Alıntı metin:
====================

1969 yılı itibarı ile siyaset sahnesine çıkmış olan Milliyetçi Hareket Partisi ve bu partinin lideri “başbuğ” Alparslan Türkeş’in önderliğinde Ülkücü Hareket’in temel varoluşsal problemi ve belki de paradoksu, yukarıda bahsettiğim “düşman gerekliliği”dir. Galiba Ülkücü hareket için bir düşman olmazsa olmaz. Burada karşı tarafın düşman olarak nitelendirilmesindeki haklı veya haksız nedenlere yönelik konuşmayacağım; ancak Ülkücü Hareket ve Alparslan Türkeş’ten sonraki lider Devlet Bey için de bu bilerek veya bilmeyerek “karşı tarafa bir düşman konarak heyecan ve motivasyonun yükseltilmesi, varoluş amacının belirlenmesi” geçerli gibi görünüyor. Bir dönem şartlar Tayyip Bey’e düşmanlıktı, bugünkü şartlar ise Tayyip Bey’e karşı olan her şeye düşmanlık… Ve “coğrafya kaderdir” klişesinin de burada devreye girdiğini görmekteyiz; bu ülke düşman bulmakta hiç de zorlanmayacağınız bir tarihe, sosyolojiye ve psikolojiye sahip (maalesef).

====================

Kayıtlı veriler:
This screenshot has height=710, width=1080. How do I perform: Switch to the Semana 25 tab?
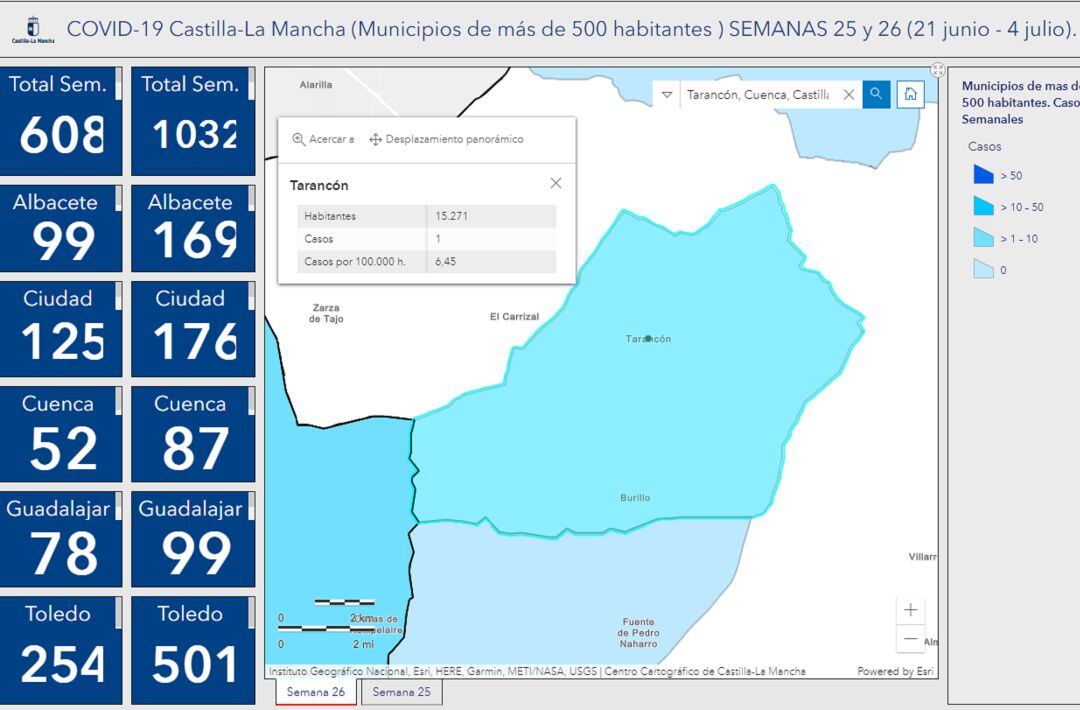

====================

İstenen görevler:
a) Alıntı metne göre Milliyetçi Hareket Partisi hangi yıldan itibaren siyaset sahnesine çıkmıştır?
b) Aşağıdaki ifadeler alıntı metinle uyuşuyor mu? Her biri için evet ya da hayır deyin ve metnin belirleyici sözlerini aynen aktarın.
(i) Yazar, karşı tarafın düşman olarak nitelendirilmesinin haklı veya haksız nedenlerini ele alacağını söylüyor.
(ii) Metne göre bugünkü şartlar, Tayyip Bey'e karşı olan her şeye düşmanlıktır.
(iii) Devlet Bey, Alparslan Türkeş'ten sonraki lider olarak anılıyor.

Çözümler:
a) 1969 yılı itibarıyla.

b)
(i) Hayır: “Burada karşı tarafın düşman olarak nitelendirilmesindeki haklı veya haksız nedenlere yönelik konuşmayacağım”
(ii) Evet: “bugünkü şartlar ise Tayyip Bey’e karşı olan her şeye düşmanlık”
(iii) Evet: “Alparslan Türkeş’ten sonraki lider Devlet Bey”